HTTP OPTIONS method is supported in CLM applications
The web server replies to requests using the HTTP OPTIONS method. Usually, this method only serves for diagnostic purposes and returns the HTTP methods supported by the web server. As can be seen from the server response below, the underlying web or application server supports the following HTTP methods: GET, HEAD, POST, and OPTIONS.
An attacker can use the OPTIONS method to gather information and to adapt his further procedure.
curl -X OPTIONS -I -k https://192.168.1.4:9443/ccm/web/_js/dijit/
HTTP/1.1 200 OK Server: Apache-Coyote/1.1
Cache-Control: private Expires: Thu, 01 Jan 1970 01:00:00 CET
Allow: GET, HEAD, POST, OPTIONS
Content-Length: 0
Date: Thu, 02 Jul 2015 13:29:04 GMT
Threat
An attacker can use the OPTIONS method to gather information and to adapt his further procedure.
2 answers
Some security people think that OPTIONS assist attackers by telling them which HTTP methods are supported, but it does seem you could just try the methods and see what errors come back.

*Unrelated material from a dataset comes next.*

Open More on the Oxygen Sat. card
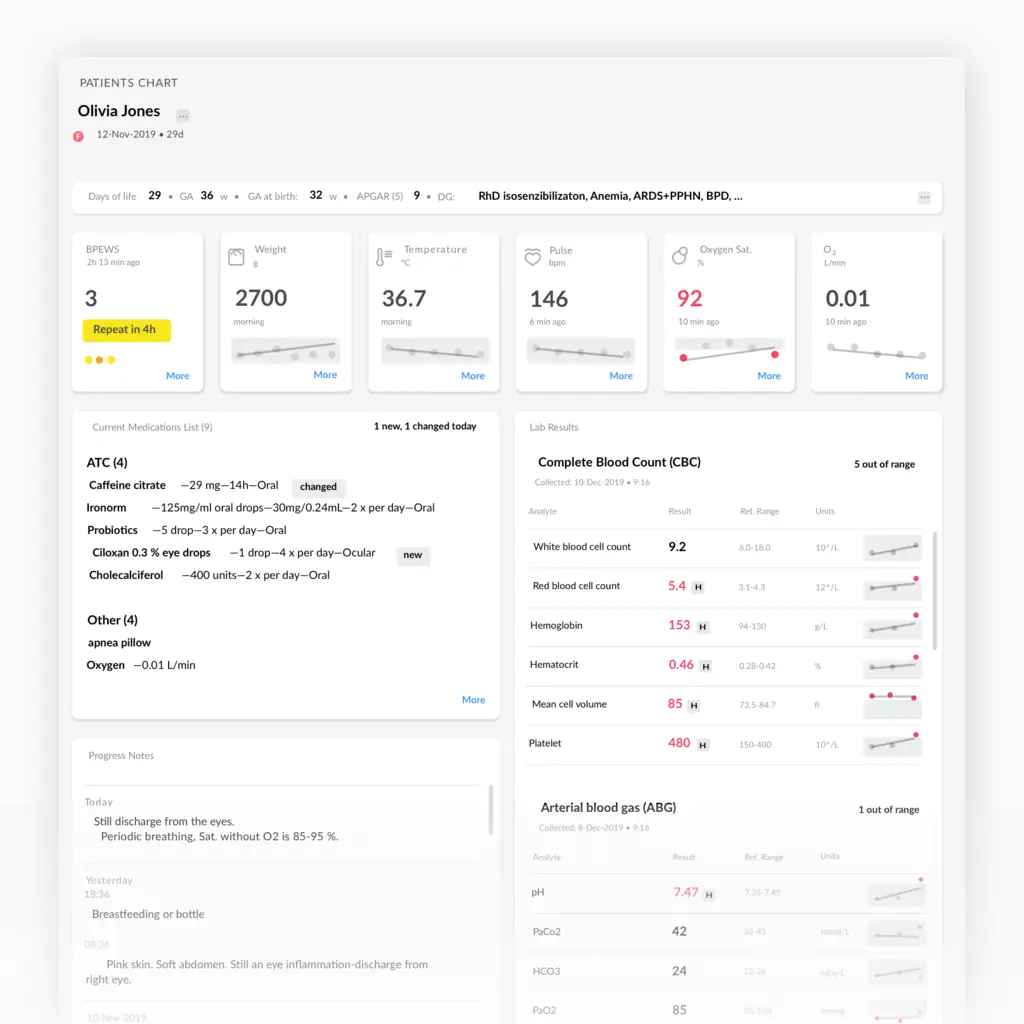click(768, 375)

Anyone can try the methods one by one to achieve the same result as an OPTIONS request. So if we do disable OPTIONS, we are slowing down but not preventing attackers.

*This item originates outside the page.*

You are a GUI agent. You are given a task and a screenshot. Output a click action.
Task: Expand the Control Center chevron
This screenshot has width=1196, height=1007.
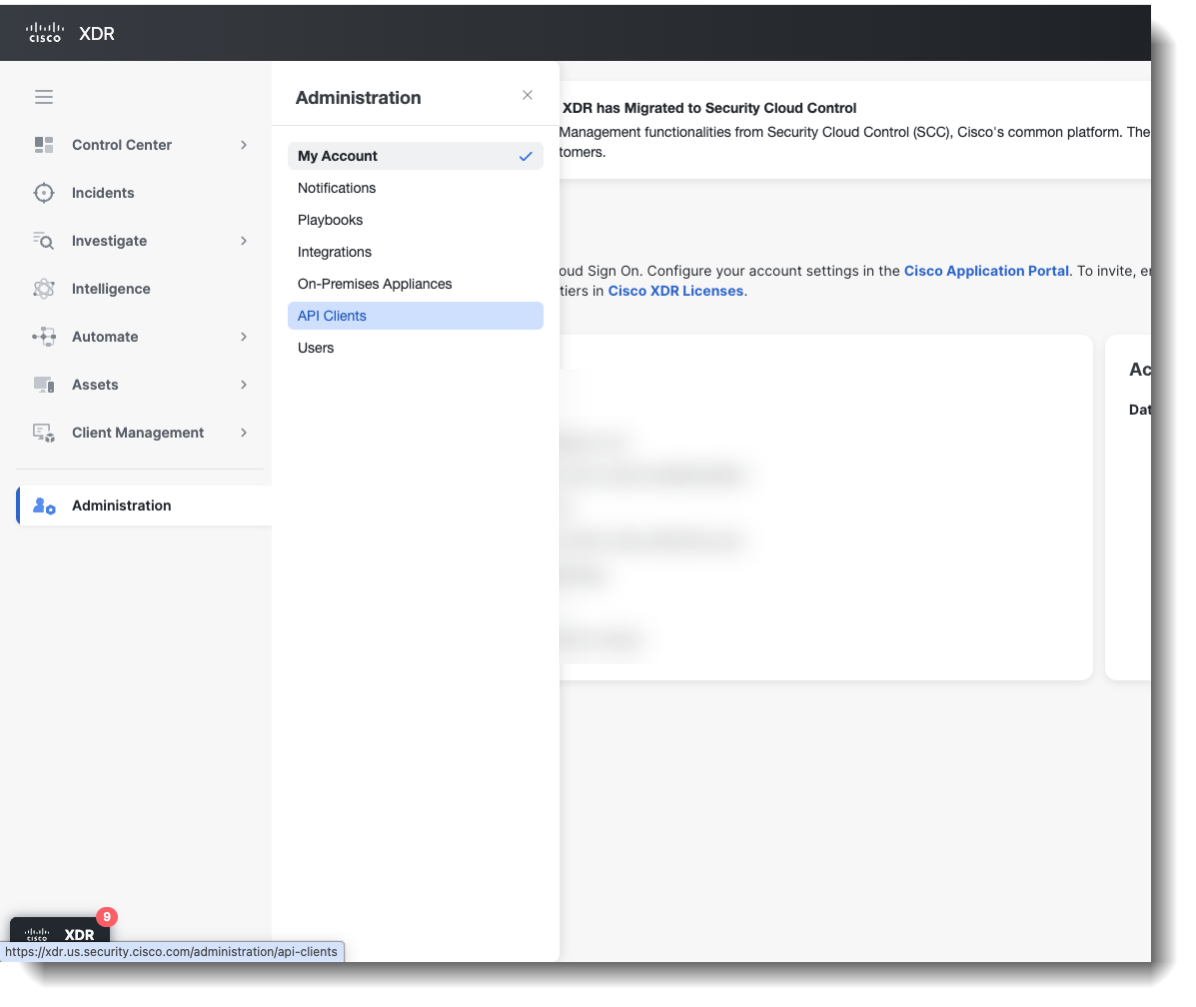click(x=244, y=145)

Disabling OPTIONS will not make the product in any way safer, but it could cause other issues with the mechanics and work flow of CLM applications. Therefore it is not a plan to disable it.

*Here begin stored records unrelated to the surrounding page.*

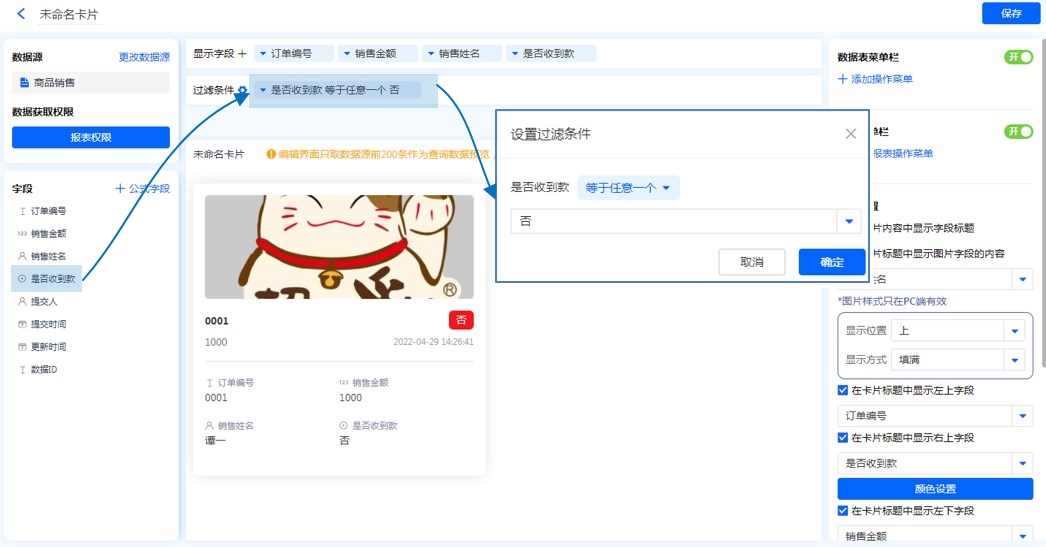Click the back arrow icon
The height and width of the screenshot is (547, 1046).
21,14
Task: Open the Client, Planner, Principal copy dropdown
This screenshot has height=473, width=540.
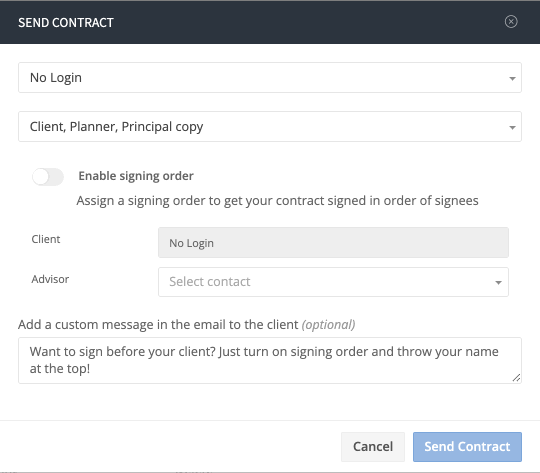Action: click(270, 126)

Anyone can try the methods one by one to achieve the same result as an OPTIONS request. So if we do disable OPTIONS, we are slowing down but not preventing attackers.
Disabling OPTIONS will not make the product in any way safer, but it could cause other issues with the mechanics and work flow of CLM applications. Therefore it is not a plan to disable it.